* PROBLEM TO SOLVE *
Lines after the one containing "You are a computer-use agent. This" are to be omitted; print exactly each line from the start of the records up to and including it.

** SOURCE MATERIAL follows **

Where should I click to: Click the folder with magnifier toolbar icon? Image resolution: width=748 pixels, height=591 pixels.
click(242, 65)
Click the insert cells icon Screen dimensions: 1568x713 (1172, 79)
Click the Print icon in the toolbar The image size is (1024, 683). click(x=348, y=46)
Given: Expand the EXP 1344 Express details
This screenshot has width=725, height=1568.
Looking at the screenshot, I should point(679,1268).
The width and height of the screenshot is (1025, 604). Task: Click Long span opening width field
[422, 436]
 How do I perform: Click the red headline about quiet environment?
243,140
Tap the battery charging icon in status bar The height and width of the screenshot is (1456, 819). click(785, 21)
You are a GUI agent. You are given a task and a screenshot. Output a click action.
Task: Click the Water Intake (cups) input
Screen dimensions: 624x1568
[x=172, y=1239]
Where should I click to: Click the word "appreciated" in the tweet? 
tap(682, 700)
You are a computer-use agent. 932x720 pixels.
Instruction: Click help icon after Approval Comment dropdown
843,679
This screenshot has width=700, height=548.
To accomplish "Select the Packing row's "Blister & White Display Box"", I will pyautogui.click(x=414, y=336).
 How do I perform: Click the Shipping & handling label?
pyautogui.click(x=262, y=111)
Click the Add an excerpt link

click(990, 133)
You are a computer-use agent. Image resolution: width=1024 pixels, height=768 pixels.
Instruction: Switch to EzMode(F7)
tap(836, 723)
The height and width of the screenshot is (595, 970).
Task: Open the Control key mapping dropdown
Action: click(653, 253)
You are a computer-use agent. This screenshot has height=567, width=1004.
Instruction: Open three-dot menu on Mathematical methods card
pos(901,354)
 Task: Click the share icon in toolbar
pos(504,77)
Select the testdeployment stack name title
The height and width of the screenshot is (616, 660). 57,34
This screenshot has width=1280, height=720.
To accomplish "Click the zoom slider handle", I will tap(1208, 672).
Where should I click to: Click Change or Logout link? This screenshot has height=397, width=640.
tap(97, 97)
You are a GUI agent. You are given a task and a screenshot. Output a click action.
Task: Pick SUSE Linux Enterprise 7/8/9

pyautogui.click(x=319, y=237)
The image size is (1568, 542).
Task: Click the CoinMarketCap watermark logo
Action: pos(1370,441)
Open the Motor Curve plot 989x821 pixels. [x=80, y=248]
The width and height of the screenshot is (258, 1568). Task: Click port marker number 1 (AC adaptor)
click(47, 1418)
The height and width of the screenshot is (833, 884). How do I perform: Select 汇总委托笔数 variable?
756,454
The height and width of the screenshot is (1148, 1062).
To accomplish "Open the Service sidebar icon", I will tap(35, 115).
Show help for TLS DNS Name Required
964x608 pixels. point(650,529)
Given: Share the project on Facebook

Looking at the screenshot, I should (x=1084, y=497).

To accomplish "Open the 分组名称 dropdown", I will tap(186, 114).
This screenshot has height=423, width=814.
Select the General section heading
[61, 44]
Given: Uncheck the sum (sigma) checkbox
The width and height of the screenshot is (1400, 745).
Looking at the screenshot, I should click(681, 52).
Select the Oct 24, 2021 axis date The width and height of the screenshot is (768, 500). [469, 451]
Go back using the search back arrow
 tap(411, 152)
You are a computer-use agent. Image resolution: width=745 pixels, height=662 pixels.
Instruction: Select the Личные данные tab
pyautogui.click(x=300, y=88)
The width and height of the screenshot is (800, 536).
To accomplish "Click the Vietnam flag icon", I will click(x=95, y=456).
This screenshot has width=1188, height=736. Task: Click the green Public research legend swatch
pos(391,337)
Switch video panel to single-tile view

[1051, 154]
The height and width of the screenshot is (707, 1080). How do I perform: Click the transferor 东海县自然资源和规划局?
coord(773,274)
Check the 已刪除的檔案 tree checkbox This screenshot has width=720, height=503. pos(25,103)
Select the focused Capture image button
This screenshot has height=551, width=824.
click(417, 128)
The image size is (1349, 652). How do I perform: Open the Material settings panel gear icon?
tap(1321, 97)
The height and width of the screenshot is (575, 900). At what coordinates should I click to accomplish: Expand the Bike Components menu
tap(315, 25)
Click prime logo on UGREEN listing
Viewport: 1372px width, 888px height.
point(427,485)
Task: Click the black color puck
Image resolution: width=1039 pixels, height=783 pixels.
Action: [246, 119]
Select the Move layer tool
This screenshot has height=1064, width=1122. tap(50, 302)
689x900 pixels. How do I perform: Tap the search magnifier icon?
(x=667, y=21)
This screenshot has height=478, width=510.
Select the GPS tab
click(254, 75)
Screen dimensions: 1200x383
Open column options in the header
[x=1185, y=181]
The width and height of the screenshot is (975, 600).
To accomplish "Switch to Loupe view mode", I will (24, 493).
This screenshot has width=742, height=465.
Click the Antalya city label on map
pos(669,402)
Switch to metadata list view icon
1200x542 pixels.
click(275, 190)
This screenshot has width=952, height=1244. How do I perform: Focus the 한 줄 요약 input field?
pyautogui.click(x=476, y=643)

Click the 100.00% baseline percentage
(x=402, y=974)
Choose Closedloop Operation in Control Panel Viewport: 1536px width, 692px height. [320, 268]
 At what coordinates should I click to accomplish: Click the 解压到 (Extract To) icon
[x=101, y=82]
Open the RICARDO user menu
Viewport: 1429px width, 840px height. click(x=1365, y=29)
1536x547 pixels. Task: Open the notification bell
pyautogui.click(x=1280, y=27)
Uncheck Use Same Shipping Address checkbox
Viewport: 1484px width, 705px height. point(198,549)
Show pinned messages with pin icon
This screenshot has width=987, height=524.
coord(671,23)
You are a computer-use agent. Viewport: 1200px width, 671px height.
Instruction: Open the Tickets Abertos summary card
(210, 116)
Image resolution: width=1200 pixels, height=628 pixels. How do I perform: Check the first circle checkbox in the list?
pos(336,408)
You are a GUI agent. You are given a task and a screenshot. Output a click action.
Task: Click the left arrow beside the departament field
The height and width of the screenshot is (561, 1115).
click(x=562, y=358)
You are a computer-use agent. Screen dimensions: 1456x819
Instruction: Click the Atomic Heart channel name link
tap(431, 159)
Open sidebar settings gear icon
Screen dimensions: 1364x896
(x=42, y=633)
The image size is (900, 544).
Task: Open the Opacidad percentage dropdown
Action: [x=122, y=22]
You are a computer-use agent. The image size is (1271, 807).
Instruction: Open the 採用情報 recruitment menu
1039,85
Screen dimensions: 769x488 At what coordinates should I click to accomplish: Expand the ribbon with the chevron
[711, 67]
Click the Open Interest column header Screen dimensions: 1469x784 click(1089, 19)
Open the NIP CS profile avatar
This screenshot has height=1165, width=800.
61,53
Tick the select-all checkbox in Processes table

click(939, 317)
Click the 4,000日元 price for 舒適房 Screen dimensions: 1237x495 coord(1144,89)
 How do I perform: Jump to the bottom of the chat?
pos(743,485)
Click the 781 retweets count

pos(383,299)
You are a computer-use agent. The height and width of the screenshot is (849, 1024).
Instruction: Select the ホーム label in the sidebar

** End of SOURCE MATERIAL **

* TASK RESULT *
Where should I click to: Click the folder with magnifier toolbar icon? Image resolution: width=748 pixels, height=591 pixels.
click(242, 65)
Click the insert cells icon Screen dimensions: 1568x713 (1172, 79)
Click the Print icon in the toolbar The image size is (1024, 683). click(x=348, y=46)
Given: Expand the EXP 1344 Express details
This screenshot has width=725, height=1568.
Looking at the screenshot, I should point(679,1268).
The width and height of the screenshot is (1025, 604). Task: Click Long span opening width field
[422, 436]
 How do I perform: Click the red headline about quiet environment?
243,140
Tap the battery charging icon in status bar The height and width of the screenshot is (1456, 819). click(785, 21)
You are a GUI agent. You are given a task and a screenshot. Output a click action.
Task: Click the Water Intake (cups) input
Screen dimensions: 624x1568
[x=172, y=1239]
Where should I click to: Click the word "appreciated" in the tweet? 
tap(682, 700)
You are a computer-use agent. 932x720 pixels.
Instruction: Click help icon after Approval Comment dropdown
843,679
This screenshot has width=700, height=548.
To accomplish "Select the Packing row's "Blister & White Display Box"", I will pyautogui.click(x=414, y=336).
 How do I perform: Click the Shipping & handling label?
pyautogui.click(x=262, y=111)
Click the Add an excerpt link

click(990, 133)
You are a computer-use agent. Image resolution: width=1024 pixels, height=768 pixels.
Instruction: Switch to EzMode(F7)
tap(836, 723)
The height and width of the screenshot is (595, 970).
Task: Open the Control key mapping dropdown
Action: click(653, 253)
You are a computer-use agent. This screenshot has height=567, width=1004.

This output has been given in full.